BEGIN
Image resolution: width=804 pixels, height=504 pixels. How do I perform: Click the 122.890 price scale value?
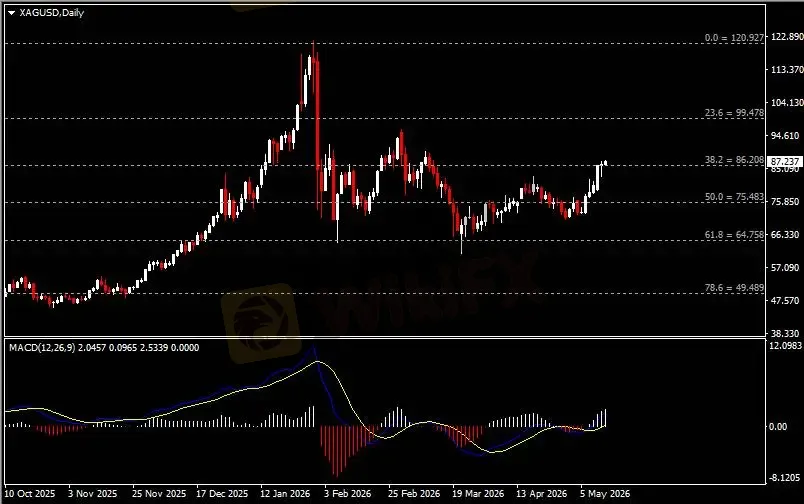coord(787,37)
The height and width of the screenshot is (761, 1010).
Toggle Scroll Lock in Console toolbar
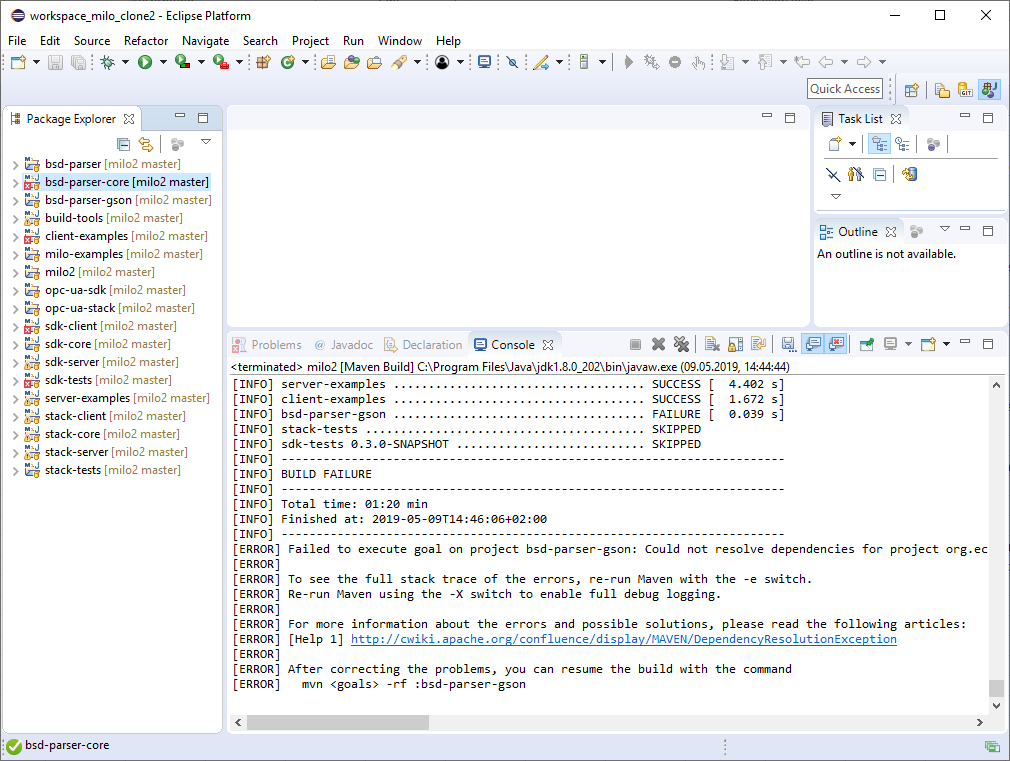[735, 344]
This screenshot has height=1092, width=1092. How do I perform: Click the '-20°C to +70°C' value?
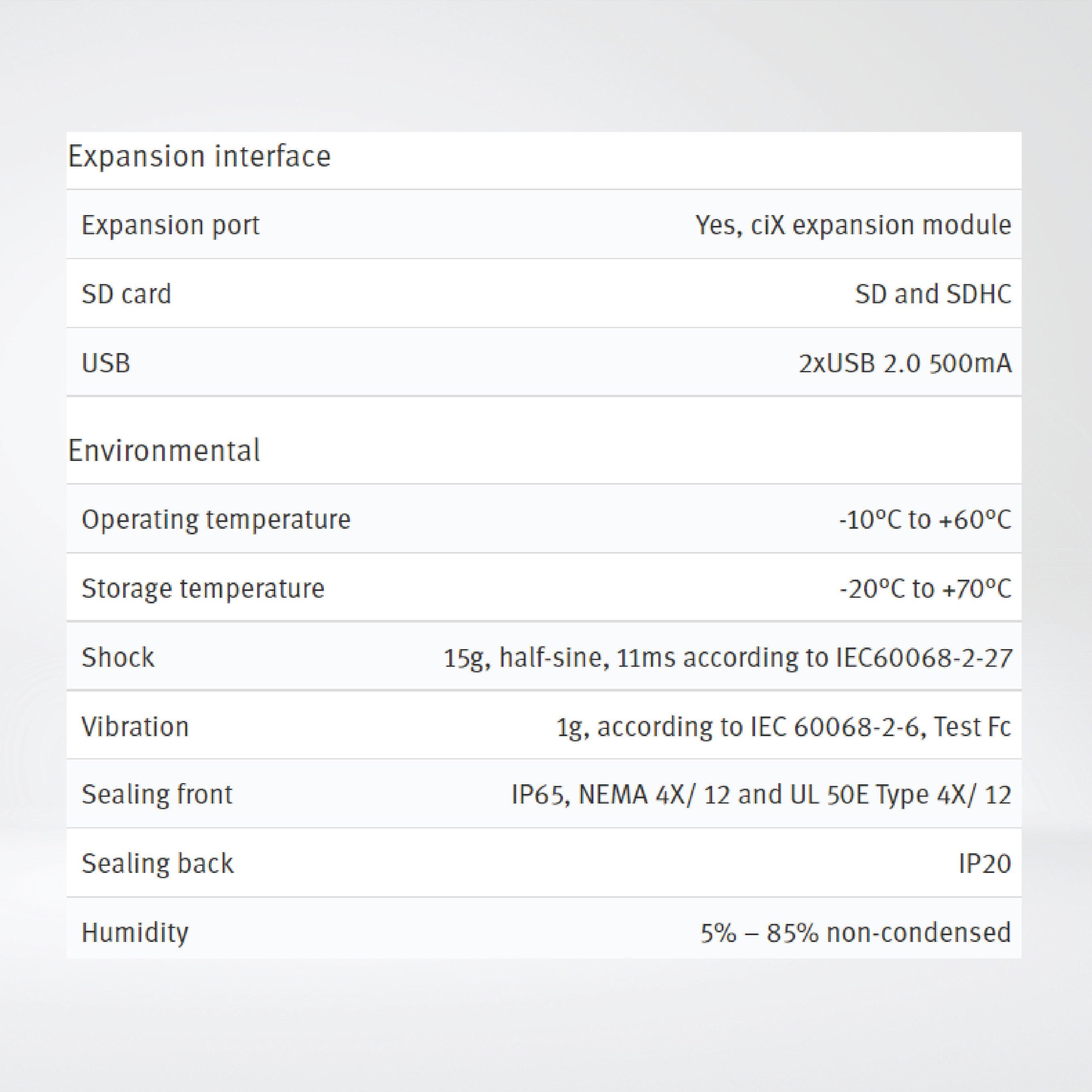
END
BEGIN
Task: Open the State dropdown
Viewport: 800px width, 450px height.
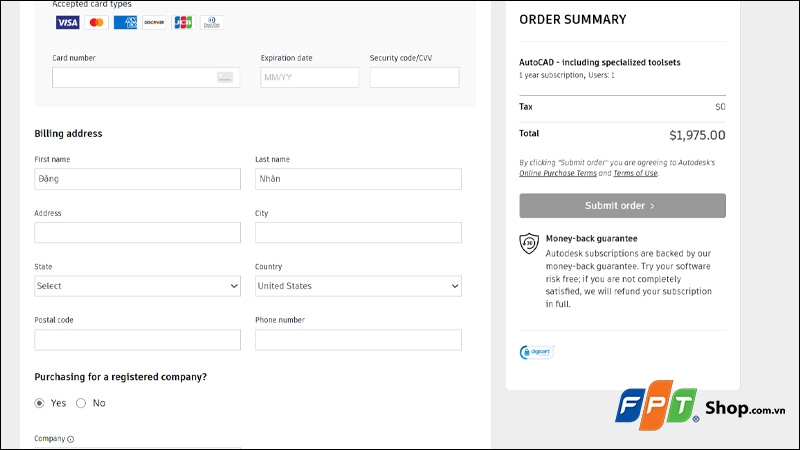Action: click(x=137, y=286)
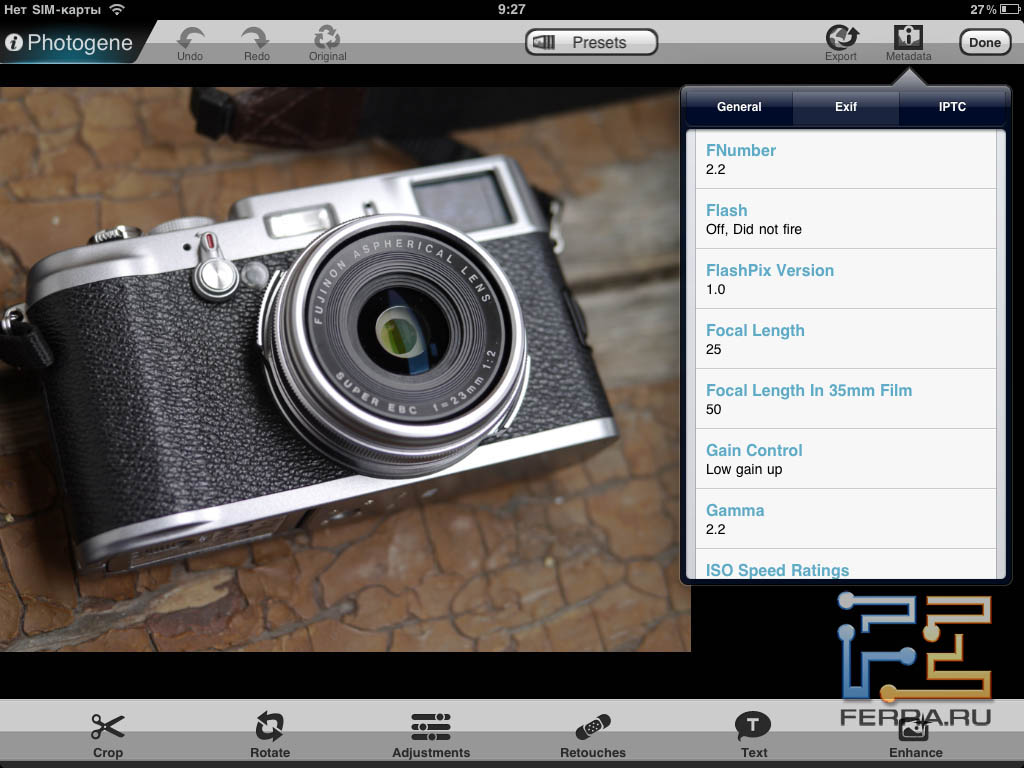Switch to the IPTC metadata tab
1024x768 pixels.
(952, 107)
END
BEGIN
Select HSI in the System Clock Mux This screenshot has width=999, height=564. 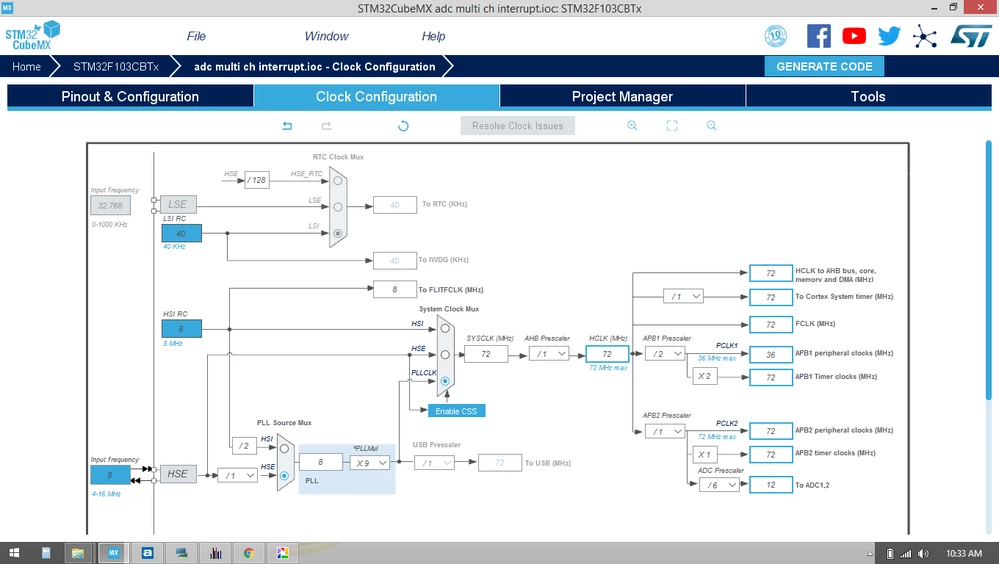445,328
END
Look above for the line with "Image resolution: width=804" and the line with "This screenshot has height=1092, width=1092."; set down those two lines and all lines between them exactly, without pictures and without anything else.

Image resolution: width=804 pixels, height=504 pixels. How do I perform: Click the 122.890 price scale value?
coord(787,37)
The height and width of the screenshot is (761, 1010).
Toggle Scroll Lock in Console toolbar
[735, 344]
This screenshot has height=1092, width=1092. How do I perform: Click the '-20°C to +70°C' value?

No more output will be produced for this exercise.